→ **Aim of the task**:
Go to the line below containing "Select the Murphy" and print exactly from there through the line containing "Click the Grand", both included. Print nothing else.

(Excerpts from a dataset)
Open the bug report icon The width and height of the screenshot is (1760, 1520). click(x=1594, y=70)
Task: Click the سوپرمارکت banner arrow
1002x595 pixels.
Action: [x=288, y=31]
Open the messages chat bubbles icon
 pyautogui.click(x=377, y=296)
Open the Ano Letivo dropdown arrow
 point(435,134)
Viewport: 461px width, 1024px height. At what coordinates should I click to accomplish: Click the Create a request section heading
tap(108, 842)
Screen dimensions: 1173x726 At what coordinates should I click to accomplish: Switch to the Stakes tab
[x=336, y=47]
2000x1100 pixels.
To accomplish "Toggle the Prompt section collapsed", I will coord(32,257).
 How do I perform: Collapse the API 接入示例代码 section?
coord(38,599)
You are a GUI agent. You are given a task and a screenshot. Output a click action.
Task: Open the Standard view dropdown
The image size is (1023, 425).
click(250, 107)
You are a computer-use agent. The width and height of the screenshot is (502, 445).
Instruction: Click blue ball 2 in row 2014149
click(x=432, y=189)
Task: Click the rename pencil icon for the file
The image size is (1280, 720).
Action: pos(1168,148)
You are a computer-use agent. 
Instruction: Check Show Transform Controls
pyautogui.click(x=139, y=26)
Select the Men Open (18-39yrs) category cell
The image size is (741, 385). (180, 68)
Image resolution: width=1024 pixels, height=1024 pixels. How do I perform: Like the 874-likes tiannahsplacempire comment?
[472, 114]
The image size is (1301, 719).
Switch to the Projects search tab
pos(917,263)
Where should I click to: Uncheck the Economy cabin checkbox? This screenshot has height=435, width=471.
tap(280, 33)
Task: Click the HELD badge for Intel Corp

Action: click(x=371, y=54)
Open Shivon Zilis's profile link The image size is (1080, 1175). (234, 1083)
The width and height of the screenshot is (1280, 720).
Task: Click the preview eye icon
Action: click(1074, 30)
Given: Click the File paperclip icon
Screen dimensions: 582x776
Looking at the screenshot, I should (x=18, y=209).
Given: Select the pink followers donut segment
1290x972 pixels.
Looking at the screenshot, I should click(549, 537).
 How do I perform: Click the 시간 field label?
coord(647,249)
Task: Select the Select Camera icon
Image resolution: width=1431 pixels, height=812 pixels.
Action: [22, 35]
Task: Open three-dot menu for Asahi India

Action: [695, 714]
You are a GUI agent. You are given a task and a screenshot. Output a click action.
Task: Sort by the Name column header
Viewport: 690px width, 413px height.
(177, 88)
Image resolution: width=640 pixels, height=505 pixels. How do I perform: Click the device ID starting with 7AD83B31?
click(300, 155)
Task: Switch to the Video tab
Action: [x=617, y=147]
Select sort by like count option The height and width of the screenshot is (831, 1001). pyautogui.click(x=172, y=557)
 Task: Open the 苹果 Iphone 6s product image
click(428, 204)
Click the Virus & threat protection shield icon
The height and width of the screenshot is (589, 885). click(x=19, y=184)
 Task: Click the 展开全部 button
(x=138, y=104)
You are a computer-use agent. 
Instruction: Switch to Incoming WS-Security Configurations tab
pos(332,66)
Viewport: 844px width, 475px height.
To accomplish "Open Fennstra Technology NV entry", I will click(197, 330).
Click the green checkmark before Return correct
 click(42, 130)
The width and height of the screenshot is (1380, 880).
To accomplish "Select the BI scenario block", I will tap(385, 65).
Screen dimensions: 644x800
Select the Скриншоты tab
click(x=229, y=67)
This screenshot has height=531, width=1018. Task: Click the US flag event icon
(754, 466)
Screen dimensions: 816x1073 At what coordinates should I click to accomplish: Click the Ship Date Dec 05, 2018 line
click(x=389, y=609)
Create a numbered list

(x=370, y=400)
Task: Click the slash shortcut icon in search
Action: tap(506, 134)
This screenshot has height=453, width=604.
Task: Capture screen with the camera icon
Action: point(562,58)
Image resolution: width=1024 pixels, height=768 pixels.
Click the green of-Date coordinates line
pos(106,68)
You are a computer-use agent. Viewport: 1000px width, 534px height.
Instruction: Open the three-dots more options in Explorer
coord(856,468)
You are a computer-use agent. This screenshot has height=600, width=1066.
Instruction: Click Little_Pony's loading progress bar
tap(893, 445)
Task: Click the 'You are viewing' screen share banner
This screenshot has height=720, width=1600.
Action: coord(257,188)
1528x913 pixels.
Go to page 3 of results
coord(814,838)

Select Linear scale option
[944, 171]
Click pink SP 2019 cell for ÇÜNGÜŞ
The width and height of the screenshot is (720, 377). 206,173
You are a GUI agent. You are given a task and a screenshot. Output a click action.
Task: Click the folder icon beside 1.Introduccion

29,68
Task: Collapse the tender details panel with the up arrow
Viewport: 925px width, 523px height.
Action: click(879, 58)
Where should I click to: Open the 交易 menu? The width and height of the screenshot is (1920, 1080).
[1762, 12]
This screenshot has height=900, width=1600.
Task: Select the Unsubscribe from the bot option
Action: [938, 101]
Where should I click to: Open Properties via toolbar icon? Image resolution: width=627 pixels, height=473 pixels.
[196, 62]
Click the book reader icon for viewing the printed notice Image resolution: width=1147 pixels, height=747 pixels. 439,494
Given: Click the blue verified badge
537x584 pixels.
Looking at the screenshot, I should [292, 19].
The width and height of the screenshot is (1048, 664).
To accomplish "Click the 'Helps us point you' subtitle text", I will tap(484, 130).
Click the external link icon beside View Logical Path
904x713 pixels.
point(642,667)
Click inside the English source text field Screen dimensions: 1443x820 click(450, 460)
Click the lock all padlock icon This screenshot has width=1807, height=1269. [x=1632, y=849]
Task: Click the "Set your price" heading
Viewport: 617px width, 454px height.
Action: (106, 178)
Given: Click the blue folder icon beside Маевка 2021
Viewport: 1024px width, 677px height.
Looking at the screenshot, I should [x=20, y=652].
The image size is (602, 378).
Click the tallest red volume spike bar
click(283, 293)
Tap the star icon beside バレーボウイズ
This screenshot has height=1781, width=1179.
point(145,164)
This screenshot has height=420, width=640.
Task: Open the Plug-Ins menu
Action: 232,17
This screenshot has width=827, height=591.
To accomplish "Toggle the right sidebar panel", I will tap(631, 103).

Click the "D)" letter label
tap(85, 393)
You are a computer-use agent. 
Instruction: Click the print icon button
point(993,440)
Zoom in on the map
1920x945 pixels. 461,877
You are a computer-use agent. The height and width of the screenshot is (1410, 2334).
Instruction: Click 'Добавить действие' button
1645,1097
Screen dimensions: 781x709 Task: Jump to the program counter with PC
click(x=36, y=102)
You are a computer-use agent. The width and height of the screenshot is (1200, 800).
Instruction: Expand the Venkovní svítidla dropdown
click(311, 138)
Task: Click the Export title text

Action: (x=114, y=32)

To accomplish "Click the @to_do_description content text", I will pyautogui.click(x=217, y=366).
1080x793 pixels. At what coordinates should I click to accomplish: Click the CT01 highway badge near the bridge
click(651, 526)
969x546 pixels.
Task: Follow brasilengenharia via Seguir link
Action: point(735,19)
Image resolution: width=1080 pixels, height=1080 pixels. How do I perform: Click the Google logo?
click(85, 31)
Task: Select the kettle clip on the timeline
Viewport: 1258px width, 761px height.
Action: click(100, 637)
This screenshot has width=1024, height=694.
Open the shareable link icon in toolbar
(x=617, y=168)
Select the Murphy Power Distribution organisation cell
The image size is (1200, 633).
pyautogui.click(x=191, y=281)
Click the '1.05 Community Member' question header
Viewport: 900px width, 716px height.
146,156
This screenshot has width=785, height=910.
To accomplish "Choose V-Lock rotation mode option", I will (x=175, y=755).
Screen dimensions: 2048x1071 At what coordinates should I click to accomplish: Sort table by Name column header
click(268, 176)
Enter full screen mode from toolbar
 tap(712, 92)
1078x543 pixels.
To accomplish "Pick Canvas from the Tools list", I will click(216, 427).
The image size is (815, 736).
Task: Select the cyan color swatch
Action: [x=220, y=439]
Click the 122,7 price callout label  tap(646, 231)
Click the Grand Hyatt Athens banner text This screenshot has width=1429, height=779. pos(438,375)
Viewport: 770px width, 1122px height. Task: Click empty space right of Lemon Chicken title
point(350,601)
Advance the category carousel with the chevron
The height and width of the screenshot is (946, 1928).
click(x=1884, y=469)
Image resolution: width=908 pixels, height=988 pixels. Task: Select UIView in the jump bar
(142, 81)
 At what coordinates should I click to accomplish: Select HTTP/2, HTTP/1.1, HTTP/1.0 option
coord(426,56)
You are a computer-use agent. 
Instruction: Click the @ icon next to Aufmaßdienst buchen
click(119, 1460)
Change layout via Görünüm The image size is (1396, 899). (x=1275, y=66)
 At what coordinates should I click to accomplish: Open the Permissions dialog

→ **Answer below**:
Select the Murphy Power Distribution organisation cell
The image size is (1200, 633).
pyautogui.click(x=191, y=281)
Click the '1.05 Community Member' question header
Viewport: 900px width, 716px height.
146,156
This screenshot has width=785, height=910.
To accomplish "Choose V-Lock rotation mode option", I will (x=175, y=755).
Screen dimensions: 2048x1071 At what coordinates should I click to accomplish: Sort table by Name column header
click(268, 176)
Enter full screen mode from toolbar
 tap(712, 92)
1078x543 pixels.
To accomplish "Pick Canvas from the Tools list", I will click(216, 427).
The image size is (815, 736).
Task: Select the cyan color swatch
Action: [x=220, y=439]
Click the 122,7 price callout label  tap(646, 231)
Click the Grand Hyatt Athens banner text This screenshot has width=1429, height=779. pos(438,375)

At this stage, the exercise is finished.